→ **Records excerpted from a collection**
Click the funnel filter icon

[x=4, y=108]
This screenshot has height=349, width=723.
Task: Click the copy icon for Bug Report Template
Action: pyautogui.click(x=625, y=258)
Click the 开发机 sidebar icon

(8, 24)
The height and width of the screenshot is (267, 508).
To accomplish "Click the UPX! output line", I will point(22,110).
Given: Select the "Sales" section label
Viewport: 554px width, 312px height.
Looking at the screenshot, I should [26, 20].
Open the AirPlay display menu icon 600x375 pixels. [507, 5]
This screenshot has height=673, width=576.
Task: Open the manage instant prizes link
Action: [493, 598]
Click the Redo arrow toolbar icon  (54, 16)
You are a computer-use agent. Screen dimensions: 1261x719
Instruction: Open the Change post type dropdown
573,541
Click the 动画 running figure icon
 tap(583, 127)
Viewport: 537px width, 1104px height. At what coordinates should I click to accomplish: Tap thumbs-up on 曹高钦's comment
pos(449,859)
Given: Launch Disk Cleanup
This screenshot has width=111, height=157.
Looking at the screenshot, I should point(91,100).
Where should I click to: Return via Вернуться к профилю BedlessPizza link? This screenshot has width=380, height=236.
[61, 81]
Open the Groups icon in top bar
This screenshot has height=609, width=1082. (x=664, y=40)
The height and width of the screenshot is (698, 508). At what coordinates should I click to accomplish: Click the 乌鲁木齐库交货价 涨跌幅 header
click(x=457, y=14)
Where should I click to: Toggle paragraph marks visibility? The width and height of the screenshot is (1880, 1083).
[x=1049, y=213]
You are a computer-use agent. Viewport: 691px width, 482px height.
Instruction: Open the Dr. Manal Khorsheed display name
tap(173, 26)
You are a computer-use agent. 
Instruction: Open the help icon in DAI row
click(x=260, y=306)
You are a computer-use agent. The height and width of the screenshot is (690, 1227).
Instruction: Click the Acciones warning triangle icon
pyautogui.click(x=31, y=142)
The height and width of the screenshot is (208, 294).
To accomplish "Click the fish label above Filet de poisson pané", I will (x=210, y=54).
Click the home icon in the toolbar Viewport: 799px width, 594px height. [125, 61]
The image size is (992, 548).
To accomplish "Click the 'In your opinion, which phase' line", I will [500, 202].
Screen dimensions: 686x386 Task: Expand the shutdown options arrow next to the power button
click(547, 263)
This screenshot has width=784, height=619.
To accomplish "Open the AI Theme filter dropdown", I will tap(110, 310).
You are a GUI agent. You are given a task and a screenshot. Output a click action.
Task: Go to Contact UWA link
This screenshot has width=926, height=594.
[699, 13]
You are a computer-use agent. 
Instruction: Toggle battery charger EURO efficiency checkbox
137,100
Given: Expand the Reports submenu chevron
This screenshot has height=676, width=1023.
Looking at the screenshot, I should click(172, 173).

→ **Task brief**
All entries above must be reproduced without a single change.

→ **Result for this exercise**
Click the funnel filter icon

[x=4, y=108]
This screenshot has height=349, width=723.
Task: Click the copy icon for Bug Report Template
Action: pyautogui.click(x=625, y=258)
Click the 开发机 sidebar icon

(8, 24)
The height and width of the screenshot is (267, 508).
To accomplish "Click the UPX! output line", I will point(22,110).
Given: Select the "Sales" section label
Viewport: 554px width, 312px height.
Looking at the screenshot, I should [26, 20].
Open the AirPlay display menu icon 600x375 pixels. [507, 5]
This screenshot has height=673, width=576.
Task: Open the manage instant prizes link
Action: [493, 598]
Click the Redo arrow toolbar icon  (54, 16)
You are a computer-use agent. Screen dimensions: 1261x719
Instruction: Open the Change post type dropdown
573,541
Click the 动画 running figure icon
 tap(583, 127)
Viewport: 537px width, 1104px height. At what coordinates should I click to accomplish: Tap thumbs-up on 曹高钦's comment
pos(449,859)
Given: Launch Disk Cleanup
This screenshot has width=111, height=157.
Looking at the screenshot, I should point(91,100).
Where should I click to: Return via Вернуться к профилю BedlessPizza link? This screenshot has width=380, height=236.
[61, 81]
Open the Groups icon in top bar
This screenshot has height=609, width=1082. (x=664, y=40)
The height and width of the screenshot is (698, 508). At what coordinates should I click to accomplish: Click the 乌鲁木齐库交货价 涨跌幅 header
click(x=457, y=14)
Where should I click to: Toggle paragraph marks visibility? The width and height of the screenshot is (1880, 1083).
[x=1049, y=213]
You are a computer-use agent. Viewport: 691px width, 482px height.
Instruction: Open the Dr. Manal Khorsheed display name
tap(173, 26)
You are a computer-use agent. 
Instruction: Open the help icon in DAI row
click(x=260, y=306)
You are a computer-use agent. The height and width of the screenshot is (690, 1227).
Instruction: Click the Acciones warning triangle icon
pyautogui.click(x=31, y=142)
The height and width of the screenshot is (208, 294).
To accomplish "Click the fish label above Filet de poisson pané", I will (x=210, y=54).
Click the home icon in the toolbar Viewport: 799px width, 594px height. [125, 61]
The image size is (992, 548).
To accomplish "Click the 'In your opinion, which phase' line", I will [500, 202].
Screen dimensions: 686x386 Task: Expand the shutdown options arrow next to the power button
click(547, 263)
This screenshot has width=784, height=619.
To accomplish "Open the AI Theme filter dropdown", I will tap(110, 310).
You are a GUI agent. You are given a task and a screenshot. Output a click action.
Task: Go to Contact UWA link
This screenshot has width=926, height=594.
[699, 13]
You are a computer-use agent. 
Instruction: Toggle battery charger EURO efficiency checkbox
137,100
Given: Expand the Reports submenu chevron
This screenshot has height=676, width=1023.
Looking at the screenshot, I should click(172, 173).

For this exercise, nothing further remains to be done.